• WHAT TO WORK ON: With pictures left out, set down every record word for word.

[Stored data entries]

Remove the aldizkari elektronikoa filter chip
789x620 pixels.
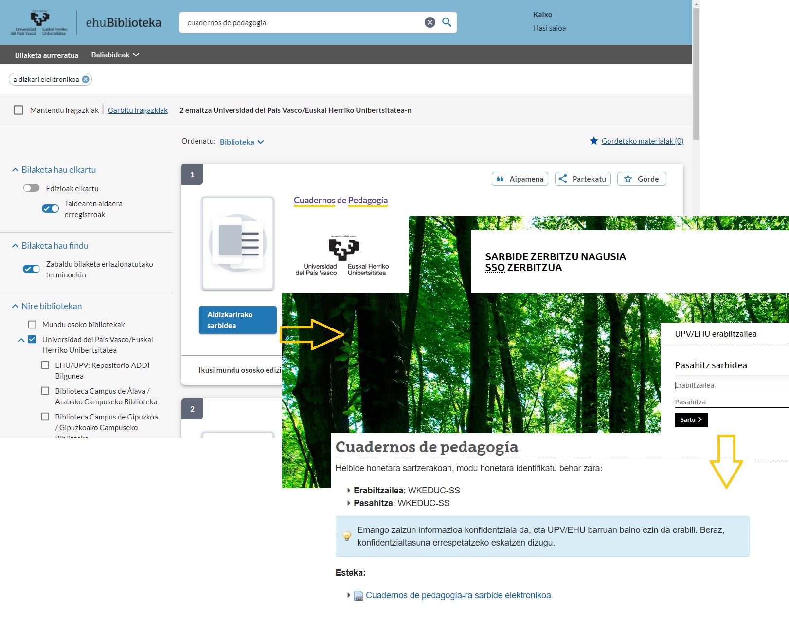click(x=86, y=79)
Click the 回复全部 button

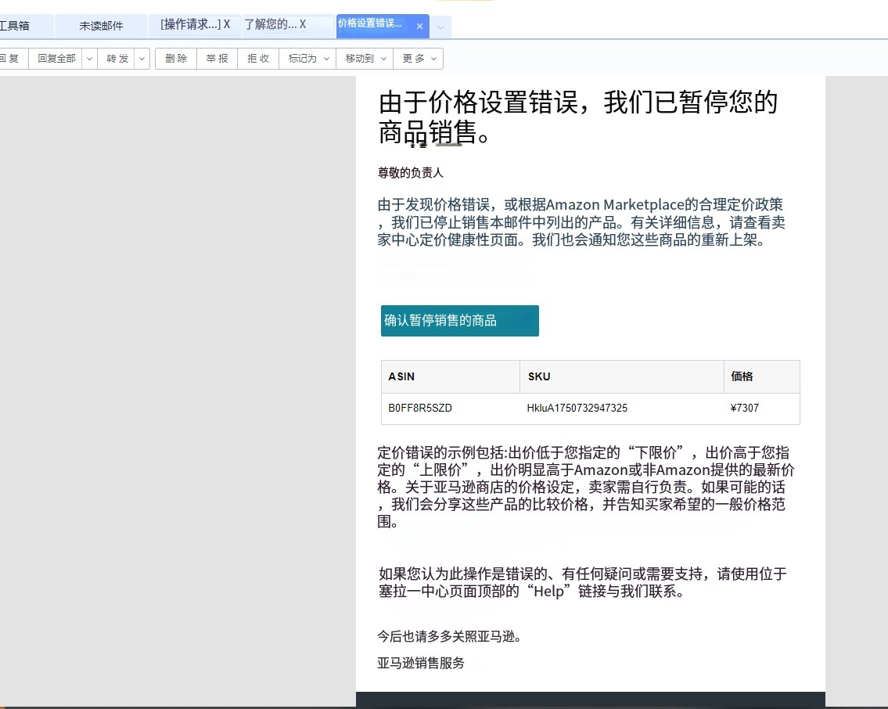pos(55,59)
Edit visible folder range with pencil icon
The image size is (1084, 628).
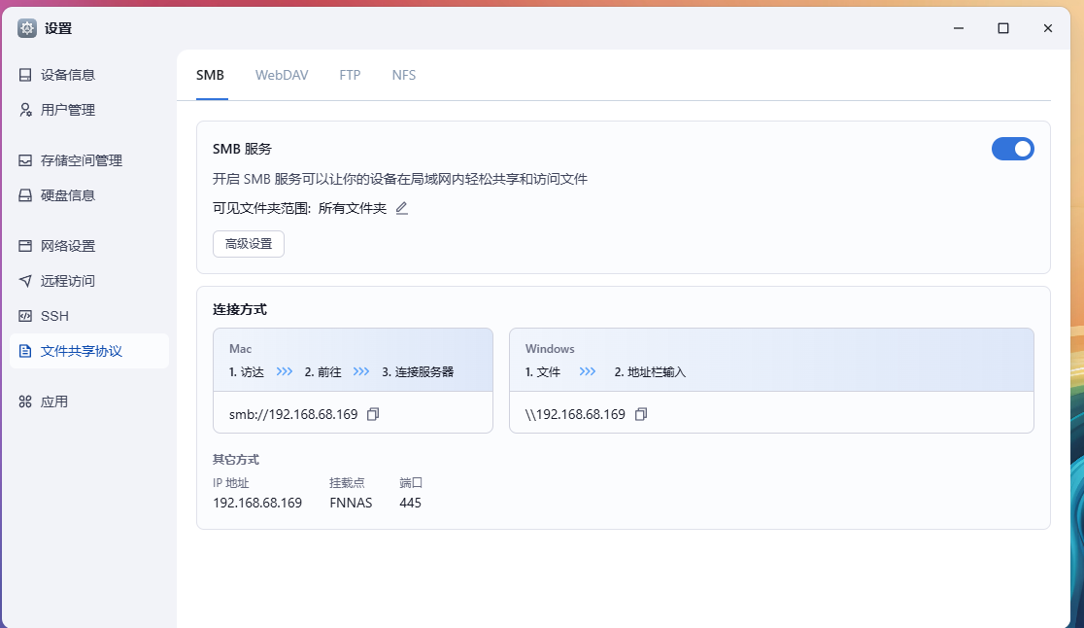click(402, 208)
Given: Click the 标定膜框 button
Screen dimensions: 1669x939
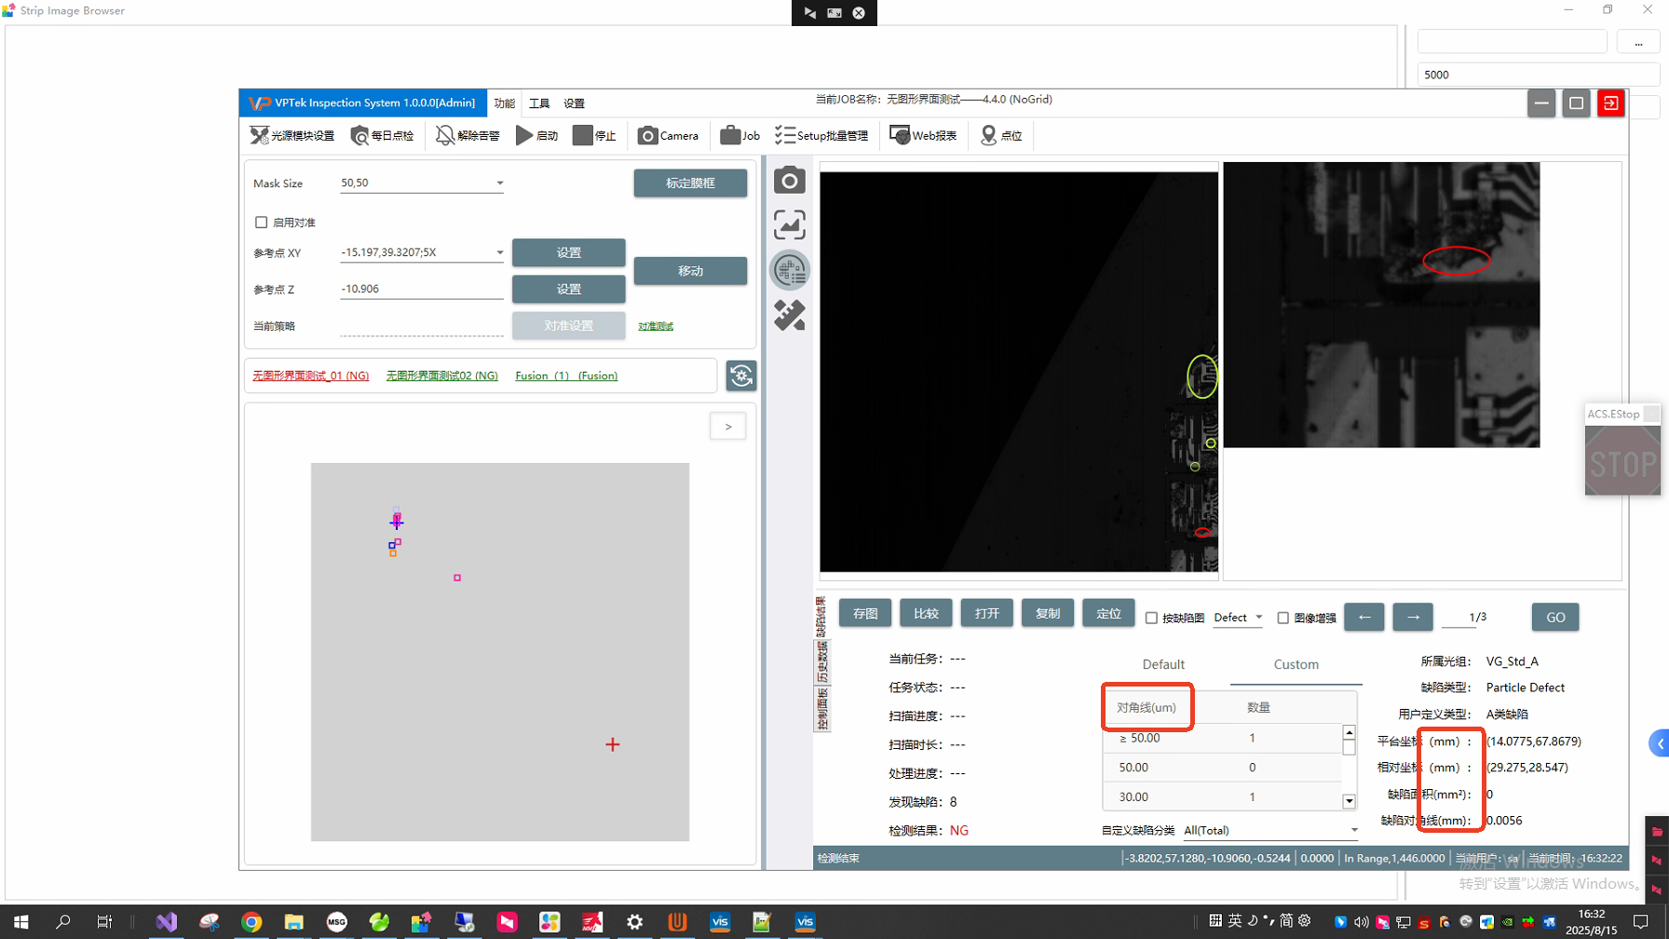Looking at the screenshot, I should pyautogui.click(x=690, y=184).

• WRITTEN ANSWER:
Remove the aldizkari elektronikoa filter chip
789x620 pixels.
click(x=86, y=79)
Click the 回复全部 button

pos(55,59)
Edit visible folder range with pencil icon
The image size is (1084, 628).
click(402, 208)
Given: Click the 标定膜框 button
Screen dimensions: 1669x939
Looking at the screenshot, I should pyautogui.click(x=690, y=184).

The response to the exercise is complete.